The whole country at once recognized the importance of conserving our material
resources and a large movement has been started which will be effective in accomplishing this
object. As yet, however, we have but vaguely appreciated the importance of “the larger question
of increasing our national efficiency.”
We can see our forests vanishing, our water-powers going to waste, our soil being carried
by floods into the sea; and the end of our coal and our iron is in sight. But our larger wastes of
human effort, which go on every day through such of our acts as are blundering, ill-directed; or
inefficient, and which Mr. Roosevelt refers to as a lack of “national efficiency,” are less visible,
less tangible, and are but vaguely appreciated.
We can see and feel the waste of material things. Awkward, inefficient, or ill-directed
movements of men, however, leave nothing visible or tangible behind them. Their appreciation
calls for an act of memory, an effort of the imagination. And for this reason, even though our
daily loss from this source is greater than from our waste of material things, the one has stirred
us deeply, while the other has moved us but little.
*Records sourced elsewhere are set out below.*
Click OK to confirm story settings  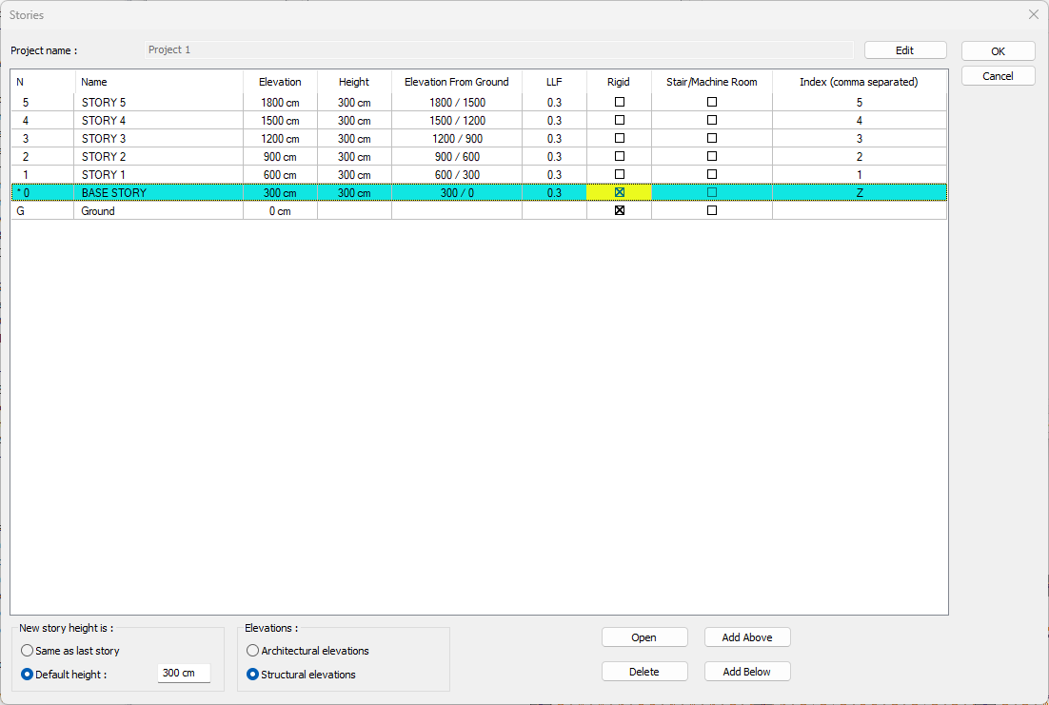[998, 51]
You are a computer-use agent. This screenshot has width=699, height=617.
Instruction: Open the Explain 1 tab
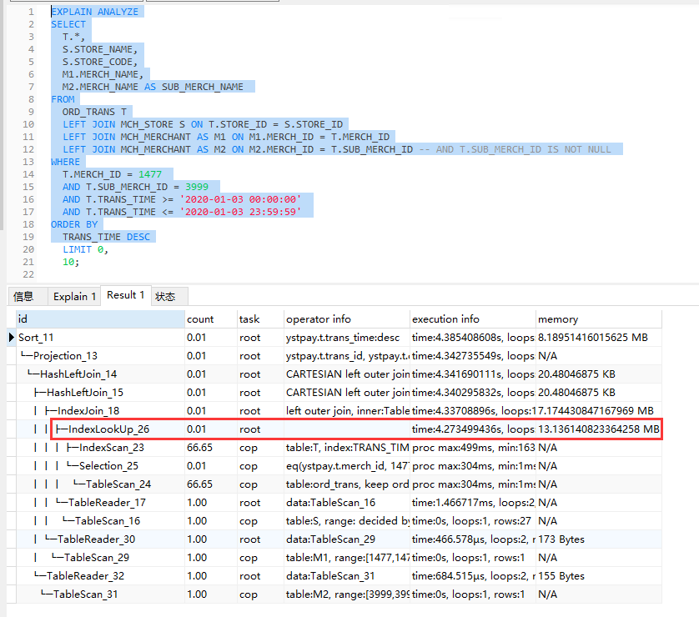pos(74,296)
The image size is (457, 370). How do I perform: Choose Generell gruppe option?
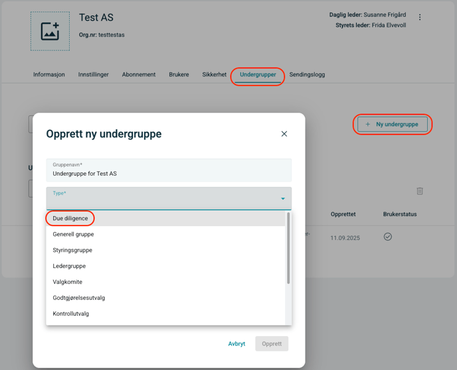(x=73, y=234)
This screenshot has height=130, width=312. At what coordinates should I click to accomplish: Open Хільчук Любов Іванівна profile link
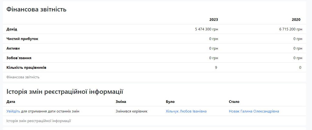tap(186, 111)
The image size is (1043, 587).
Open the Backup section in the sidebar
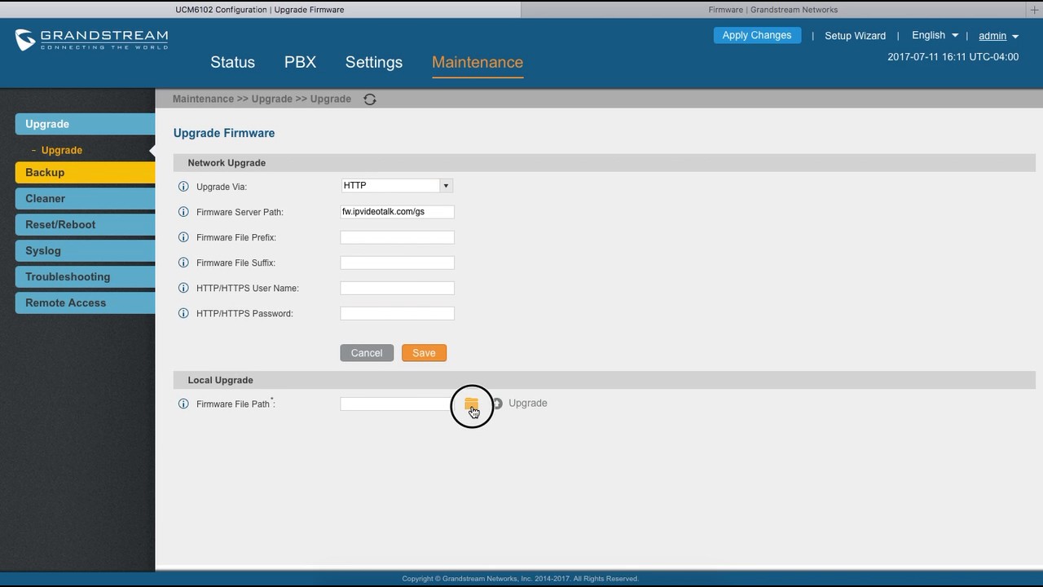tap(45, 172)
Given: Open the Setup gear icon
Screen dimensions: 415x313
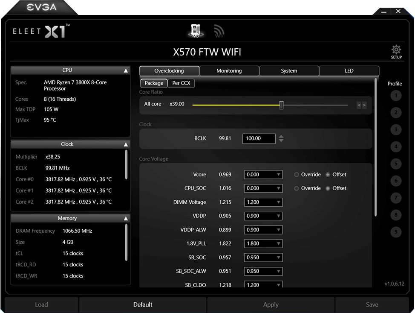Looking at the screenshot, I should pos(396,51).
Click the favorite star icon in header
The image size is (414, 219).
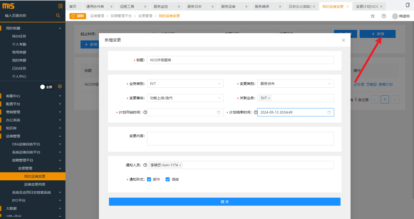tap(373, 16)
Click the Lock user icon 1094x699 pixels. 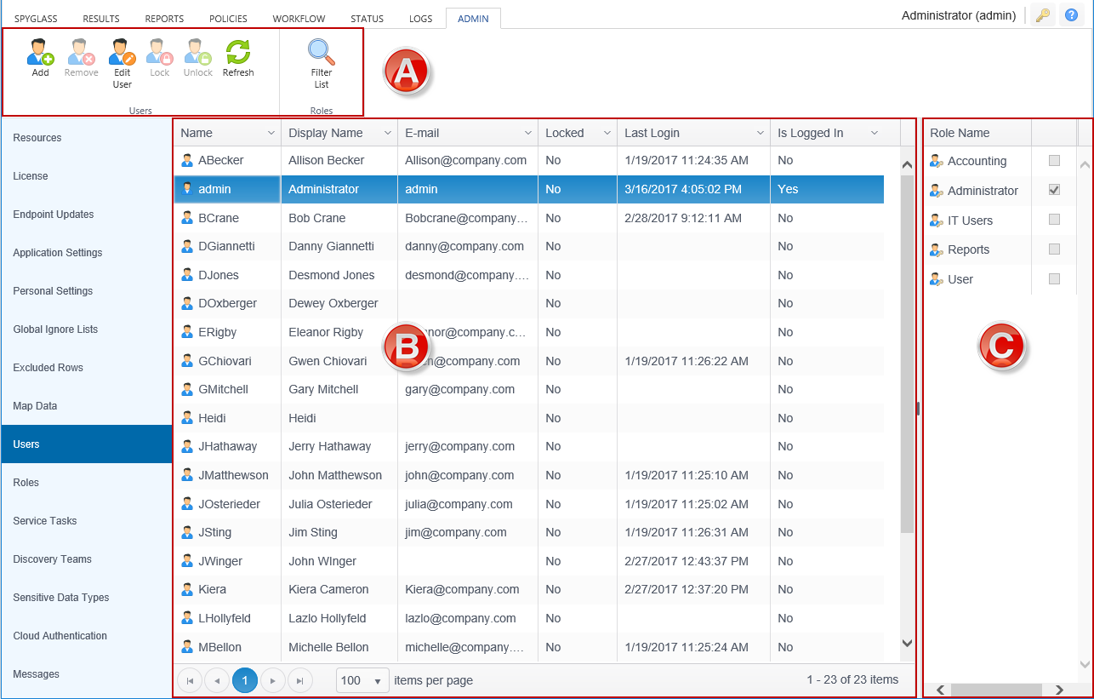[160, 54]
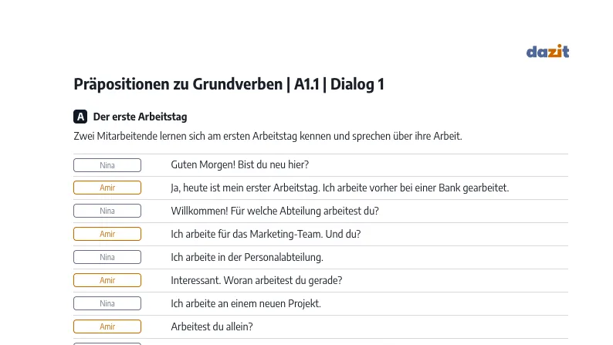Click the line 'Ich arbeite an einem neuen Projekt'
Viewport: 613px width, 345px height.
point(246,303)
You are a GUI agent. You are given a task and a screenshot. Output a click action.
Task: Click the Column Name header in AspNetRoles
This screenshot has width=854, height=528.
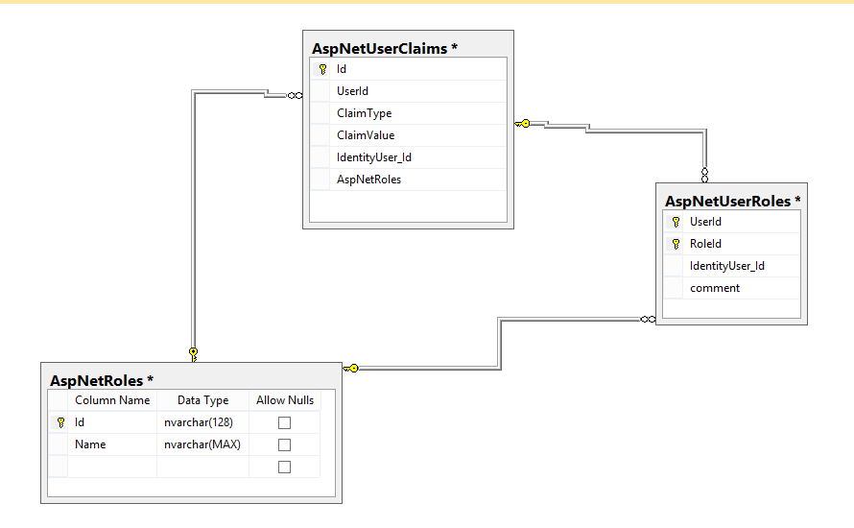pyautogui.click(x=112, y=400)
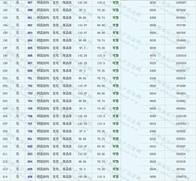Click row index 204 cell
The height and width of the screenshot is (181, 196).
(x=5, y=101)
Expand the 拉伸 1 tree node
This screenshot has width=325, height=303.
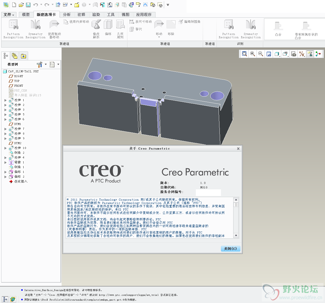[x=5, y=100]
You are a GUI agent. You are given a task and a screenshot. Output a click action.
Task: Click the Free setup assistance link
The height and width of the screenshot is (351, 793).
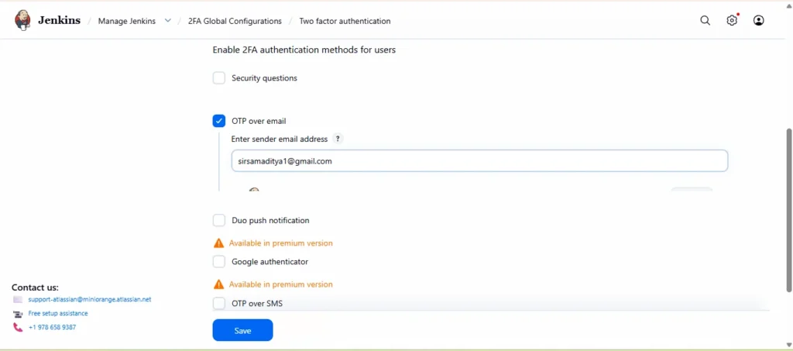click(58, 314)
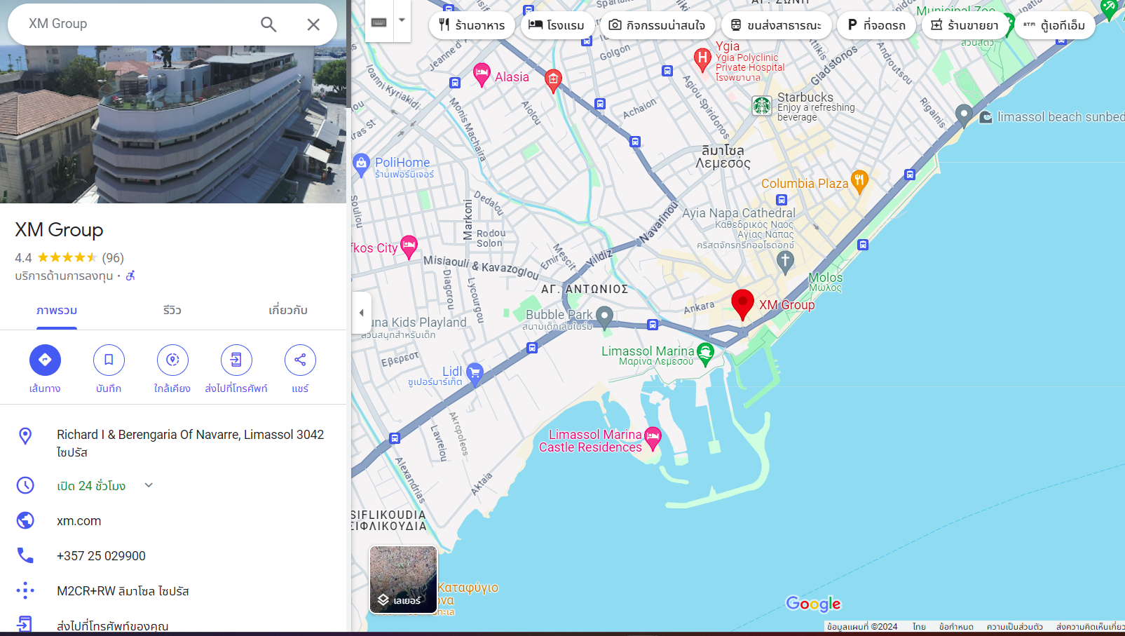Switch to the about tab
The width and height of the screenshot is (1125, 636).
(287, 310)
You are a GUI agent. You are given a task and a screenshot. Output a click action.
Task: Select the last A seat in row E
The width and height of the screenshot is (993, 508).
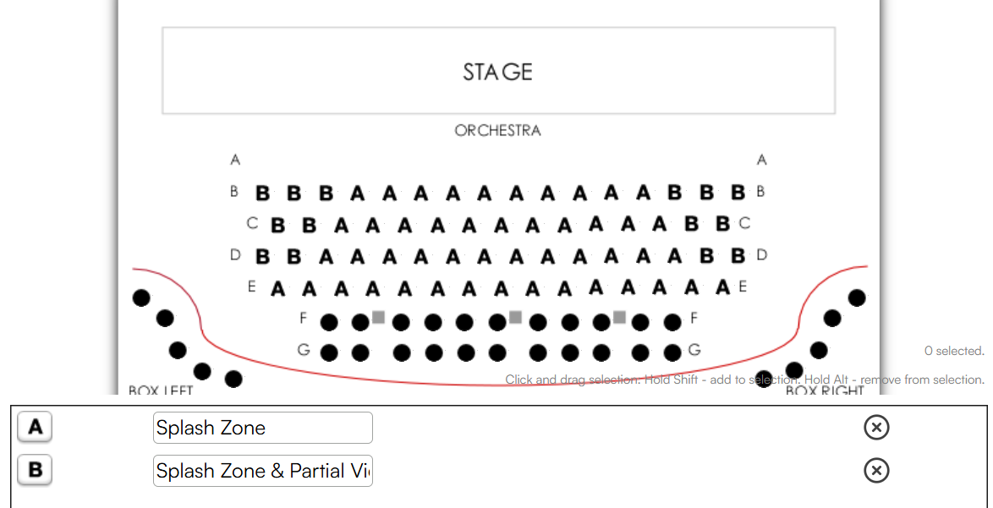pos(723,287)
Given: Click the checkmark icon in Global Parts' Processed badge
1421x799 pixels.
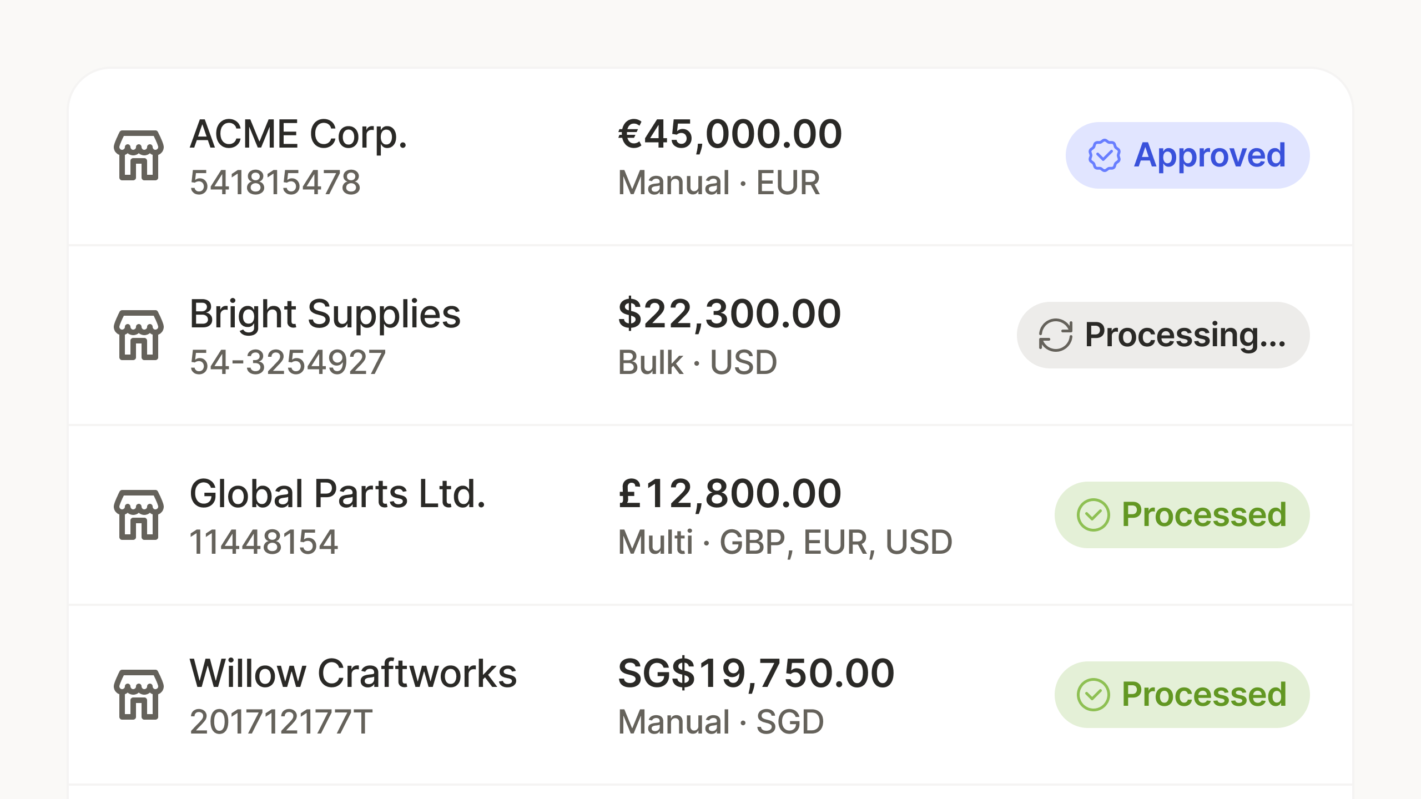Looking at the screenshot, I should (x=1093, y=515).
As yet there has been no public agitation for “greater national efficiency,” no meetings
have been called to consider how this is to be brought about. And still there are signs that the
need for greater efficiency is widely felt.
The search for better, for more competent men, from the presidents of our great
companies down to our household servants, was never more vigorous than it is now. And more
than ever before is the demand for competent men in excess of the supply.
What we are all looking for, however, is the readymade, competent man; the man whom
some one else has trained. It is only when we fully realize that our duty, as well as our
opportunity, lies in systematically cooperating to train and to make this competent man, instead
of in hunting for a man whom some one else has trained, that we shall be on the road to national
efficiency.
In the past the prevailing idea has been well expressed in the saying that “Captains of
industry are born, not made”; and the theory has been that if one could get the right man,
methods could be safely left to him. In the future it will be appreciated that our leaders must be
trained right as well as born right, and that no great man can (with the old system of personal
management) hope to compete with a number of ordinary men who have been properly
organized so as efficiently to cooperate.
In the past the man has been first; in the future the system must be first. This in no sense,
however, implies that great men are not needed. On the contrary, the first object of any good
system must be that of developing first-class men; and under systematic management the best
man rises to the top more certainly and more rapidly than ever before.
This paper has been written:
First. To point out, through a series of simple illustrations, the great loss which the whole
country is suffering through inefficiency in almost all of our daily acts.
Second. To try to convince the reader that the remedy for this inefficiency lies in
systematic management, rather than in searching for some unusual or extraordinary man.
Third. To prove that the best management is a true science, resting upon clearly defined
laws, rules, and principles, as a foundation. And further to show that the fundamental principles
of scientific management are applicable to all kinds of human activities, from our simplest
individual acts to the work of our great corporations, which call for the most elaborate
cooperation. And, briefly, through a series of illustrations, to convince the reader that whenever
these principles are correctly applied, results must follow which are truly astounding.
This paper was originally prepared for presentation to The American Society of
Mechanical Engineers. The illustrations chosen are such as, it is believed, will especially appeal
to engineers and to managers of industrial and manufacturing establishments, and also quite as
much to all of the men who are working in these establishments. It is hoped, however, that it will
be clear to other readers that the same principles can be applied with equal force to all social
activities: to the management of our homes; the management of our farms; the management of
the business of our tradesmen, large and small; of our churches, our philanthropic institutions,
our universities, and our governmental departments.
Chapter One
The principal object of management should be to secure the maximum prosperity for the
employer, coupled with the maximum prosperity for each employee.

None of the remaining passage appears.